Un racconto fantastico, scritto intorno al 1876 da Dostoevskij, che riesce a parlarci ancora oggi della necessità dell’utopia proprio in un momento in cui il presente, più che un sogno fantastico, è un incubo distopico. Per Dostoevskij l’uomo deve porsi degli obiettivi positivi perché la felicità sulla Terra può esistere e cercarla non solo ha senso, ma è forse l’unica cosa che abbia senso fare.
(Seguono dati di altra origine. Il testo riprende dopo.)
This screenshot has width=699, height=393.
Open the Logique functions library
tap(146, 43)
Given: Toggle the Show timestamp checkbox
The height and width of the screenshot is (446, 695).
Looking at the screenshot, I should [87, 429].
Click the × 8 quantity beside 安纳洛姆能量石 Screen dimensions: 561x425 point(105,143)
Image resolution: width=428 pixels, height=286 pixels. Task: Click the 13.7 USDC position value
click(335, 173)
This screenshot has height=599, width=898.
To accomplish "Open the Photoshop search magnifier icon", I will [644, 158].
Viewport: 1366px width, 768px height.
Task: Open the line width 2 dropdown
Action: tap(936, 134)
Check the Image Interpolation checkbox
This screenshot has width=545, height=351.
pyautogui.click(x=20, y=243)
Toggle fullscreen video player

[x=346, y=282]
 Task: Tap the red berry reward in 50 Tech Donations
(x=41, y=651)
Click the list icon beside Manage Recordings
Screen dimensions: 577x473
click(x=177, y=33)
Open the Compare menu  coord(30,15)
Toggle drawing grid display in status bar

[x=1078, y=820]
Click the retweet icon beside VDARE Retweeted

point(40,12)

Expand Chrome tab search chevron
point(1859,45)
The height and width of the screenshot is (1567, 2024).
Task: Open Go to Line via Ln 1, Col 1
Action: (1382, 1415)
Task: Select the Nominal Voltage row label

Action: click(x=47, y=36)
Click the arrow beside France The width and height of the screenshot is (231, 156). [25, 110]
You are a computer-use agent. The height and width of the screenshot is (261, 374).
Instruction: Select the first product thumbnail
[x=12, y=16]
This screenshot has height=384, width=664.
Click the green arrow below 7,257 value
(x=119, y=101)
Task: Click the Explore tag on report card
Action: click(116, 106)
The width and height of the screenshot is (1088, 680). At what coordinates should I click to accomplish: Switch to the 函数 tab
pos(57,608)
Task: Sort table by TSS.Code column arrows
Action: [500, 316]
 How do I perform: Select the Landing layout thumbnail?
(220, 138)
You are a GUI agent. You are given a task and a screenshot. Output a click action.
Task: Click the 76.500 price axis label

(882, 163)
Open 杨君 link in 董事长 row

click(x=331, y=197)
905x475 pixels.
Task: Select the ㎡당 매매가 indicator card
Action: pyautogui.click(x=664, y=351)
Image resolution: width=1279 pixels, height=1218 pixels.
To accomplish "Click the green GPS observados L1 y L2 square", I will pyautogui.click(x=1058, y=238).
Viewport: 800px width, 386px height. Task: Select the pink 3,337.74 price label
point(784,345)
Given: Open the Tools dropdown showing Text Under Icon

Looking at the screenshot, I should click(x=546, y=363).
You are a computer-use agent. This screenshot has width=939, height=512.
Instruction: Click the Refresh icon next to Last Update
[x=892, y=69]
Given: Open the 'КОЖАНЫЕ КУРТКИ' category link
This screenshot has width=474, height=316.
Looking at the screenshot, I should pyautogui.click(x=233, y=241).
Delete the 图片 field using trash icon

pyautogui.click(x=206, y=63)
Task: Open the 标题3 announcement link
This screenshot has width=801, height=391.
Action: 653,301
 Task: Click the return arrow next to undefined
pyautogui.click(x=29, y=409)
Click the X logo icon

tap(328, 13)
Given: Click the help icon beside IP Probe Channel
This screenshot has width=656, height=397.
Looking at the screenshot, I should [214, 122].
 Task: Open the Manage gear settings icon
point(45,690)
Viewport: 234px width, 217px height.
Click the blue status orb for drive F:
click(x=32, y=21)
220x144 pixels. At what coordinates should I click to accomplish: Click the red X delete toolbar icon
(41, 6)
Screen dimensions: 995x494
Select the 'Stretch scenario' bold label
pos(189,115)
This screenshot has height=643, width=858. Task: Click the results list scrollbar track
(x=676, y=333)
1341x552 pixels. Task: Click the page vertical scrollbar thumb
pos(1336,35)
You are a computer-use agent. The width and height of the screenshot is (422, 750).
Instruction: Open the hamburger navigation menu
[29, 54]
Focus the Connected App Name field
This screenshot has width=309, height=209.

Dostoevskij concepisce Il sogno di un uomo ridicolo come un racconto fantastico, scritto intorno al 1876 e inizialmente inserito nel Diario di uno scrittore. Un uomo ripercorre la sua vita e le ragioni per cui si è sempre sentito estraneo alla società. Ogni interesse, ogni impulso vitale sembra in lui ormai drammaticamente destinato a esaurirsi nel nulla, quando ecco la svolta salvifica presentarglisi in forma di sogno, suggerendo un’improvvisa quanto inaspettata opportunità di riscatto. Il racconto decolla così assieme al suo protagonista, si sposta di piano e approda in altri mondi: le anguste pareti di una povera stanza in affitto esplodono letteralmente nello spazio, e una rivelazione di trascinante potenza si offre disinteressata agli occhi dell’uomo con la forza di una resurrezione per il suo corpo segnato dal dolore e dalla sconfitta. La felicità sulla Terra può esistere, e cercarla non solo ha senso, ma è forse l’unica cosa che abbia senso fare. Ora l’uomo ridicolo lo sa, l’ha vista e toccata con mano, il suo sogno gliel’ha inequivocabilmente mostrata, e ciò che si è visto c’è, non può non esserci. La sua condizione non gli è più di peso, e il tempo della sua vita ora è un tempo pieno, un tempo di parole da regalare, di semplici verità da confidare, senza patemi, a chi, casomai, tra una risata e l’altra le volesse ascoltare.